= Easter Seals (Canada) =

Group of charitable organizations

In Canada, Easter Seals is a group of charitable organizations which supports the development and advancement of people who are living with different types of disabilities. Founded in 1922 by a group of Rotary Clubs, it sought to emulate the success of the American Easter Seals program.

Today, Easter Seals is set up as a federated structure led by Easter Seals Canada (which represents the organization's national interests), and provincially-licensed member organizations in each of the ten provinces that directly provide a range of programs, and services locally. Across Canada, Easter Seals supports over 40,000 children, youth, adults and their families each year.

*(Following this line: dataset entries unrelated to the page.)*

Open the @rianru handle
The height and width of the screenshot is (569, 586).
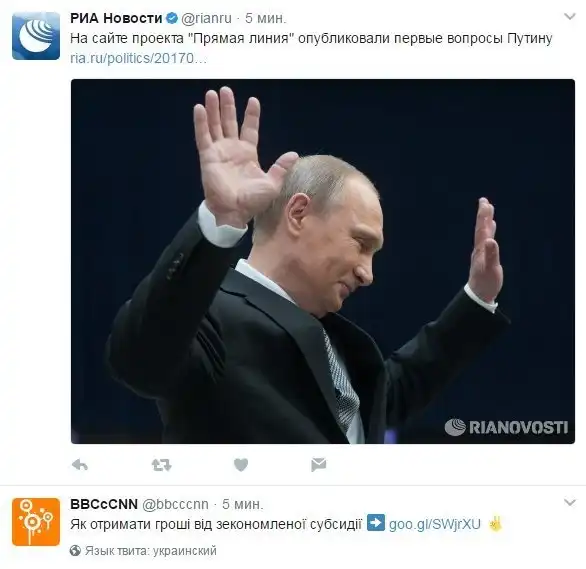[x=206, y=19]
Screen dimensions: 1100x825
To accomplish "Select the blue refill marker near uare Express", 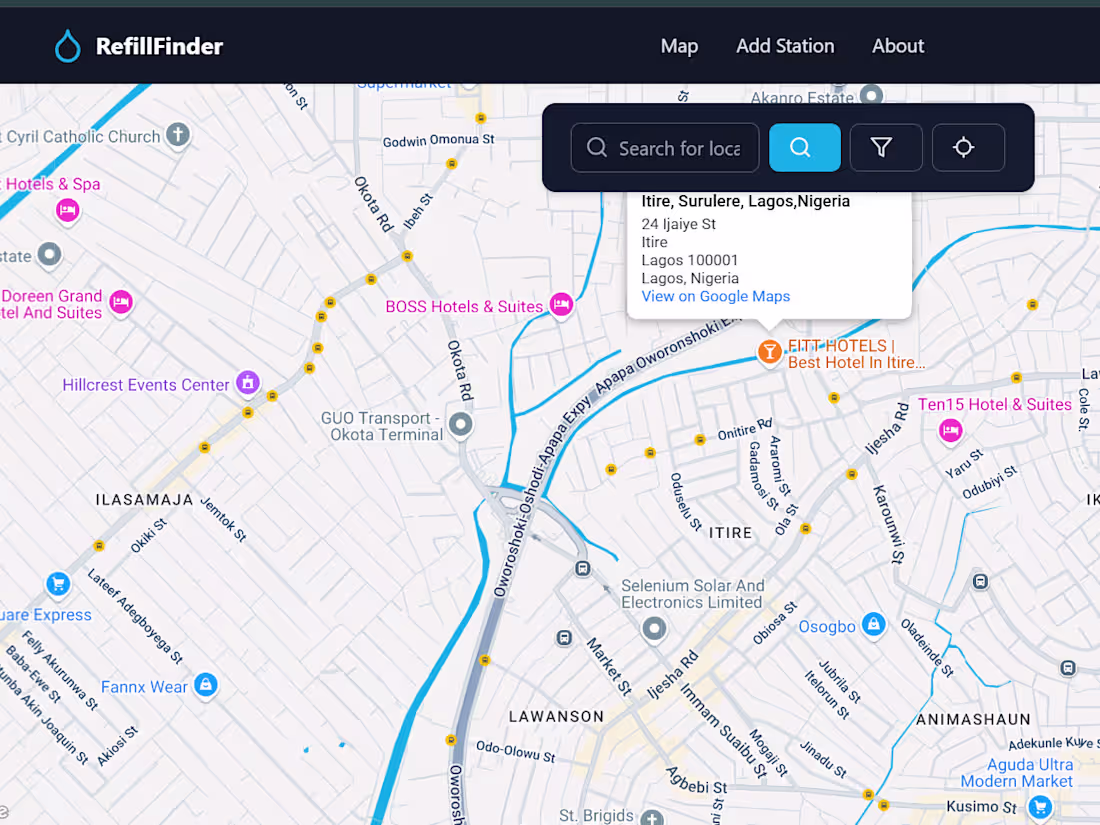I will click(58, 583).
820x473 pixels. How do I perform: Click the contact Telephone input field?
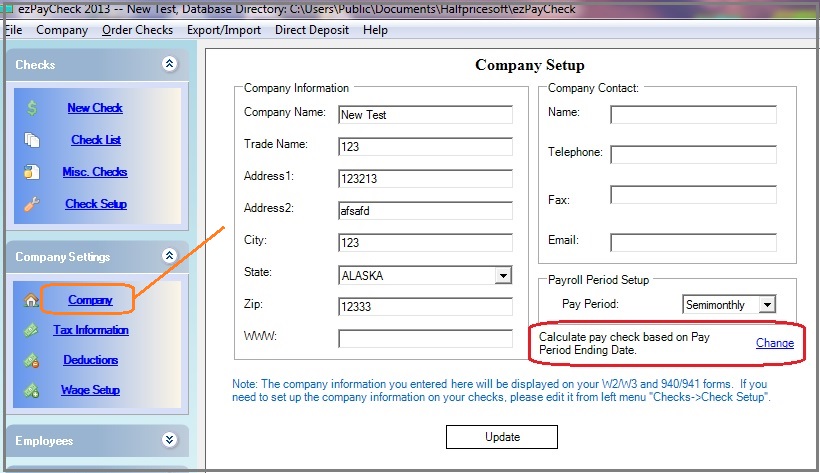(x=693, y=154)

The best-known and largest of Easter Seals services are the summer camp programs. There are 12 Easter Seals accessible camp facilities across Canada that are geared towards providing camp opportunities to over 4600 children with physical or mental disabilities, including cerebral palsy, autism, muscular dystrophy, and spina bifida. Set-up and activities offered at the camps differ from location to location but in general, the camps provide participants with opportunities to participate in a range of activities such as: sledge hockey, adaptive archery, basketball, rock climbing, accessible High Ropes, canoeing and rafting, swimming, arts and crafts, music and drama, campfires, camping in a tent, and more. The camps welcome children, youth and adults, and families, and are provided at a heavily subsidized rate or at no cost to the families.

In addition to the summer camps, Easter Seals also provides a range of other programs and services. These differ from province to province but include financial assistance for mobility equipment, assistive devices and technologies such as adaptive computers and communication aids, and wheelchair-accessibility modifications to vehicles and homes; academic bursaries and scholarships; year-round adaptive sports and recreational programs; employment preparation and job training services; respite services and accommodations in urban centers for families travelling for medical treatment; and social enterprise services.

The Easter Seals Drop Zone, a multi-city event, is one of the organization's key fundraisers.

==National programs==

===Access 2 Card Program===
The Access 2 Card Program is an initiative developed by Easter Seals in partnership with Cineplex Entertainment, and administered by Easter Seals. For a fee, persons who are living with permanent disabilities can obtain an Access 2 Card which then provides the cardholder with either a free or a discounted ticket for a support person that is accompanying them while the cardholder pays the regular admission price to the facility. The card is valid at Cineplex movie theatres across Canada and over 500 other entertainment, cultural and recreational venues such as museums, art galleries, zoos, historical sites, and aquariums. There were more than 200,000 users of the card in 2013.

===Disability Travel Card===

The Disability Travel Card is a program of Easter Seals which operates in partnership with Via Rail and Coach Canada intended for people with disabilities who require assistance from support personnel while traveling. The card enables the cardholder – the person with permanent disability – to obtain a reduced ticket fare for the support person accompanying them at the time of travel, while the cardholder pays the regular ticket price.

=== Red Shirt Day of Action for Accessibility and Inclusion ===
Red Shirt Day is an initiative of Easter Seals Canada which was first observed in 2019 as part of the Government of Canada's National AccessAbility Week celebrations. The event echoes similar events like Pink Shirt Day (anti-bullying) and Orange Shirt Day (solidarity with Indigenous Peoples in Canada) in that it seeks to honour and value the contributions of Canadians of all abilities, particularly those who are living with disabilities, raise awareness among Canadians of all ages about challenges and barriers that continue to impact the lives of people who are living with disabilities and their families, and promote actions to create an accessible and inclusive society in Canada.

==Awards==
In 2014, Easter Seals Canada was awarded The Tourism Industry Associate of Ontario’s (TIAO) Award of Excellence for Accessible Tourism for its Access 2 Card and Disability Travel Card programs. Easter Seals is the first recipient of this award, which recognises efforts made to make tourism destinations available to all Canadians, regardless of abilities.

==Sports Celebrities Dinner==
In the early 1950s, Ivan Miller and Bobby Hewitson organized the Ontario Sportswriters and Sportscasters Association (OSSA), and established the annual OSSA Sports Celebrities Dinner for charity. The first dinner was held on March 13, 1952, benefitting the Ontario Society for Crippled Children. The Sports Celebrities Dinner later became the Rogers-Conn Smythe Sports Celebrities Dinner & Auction in support of Easter Seals.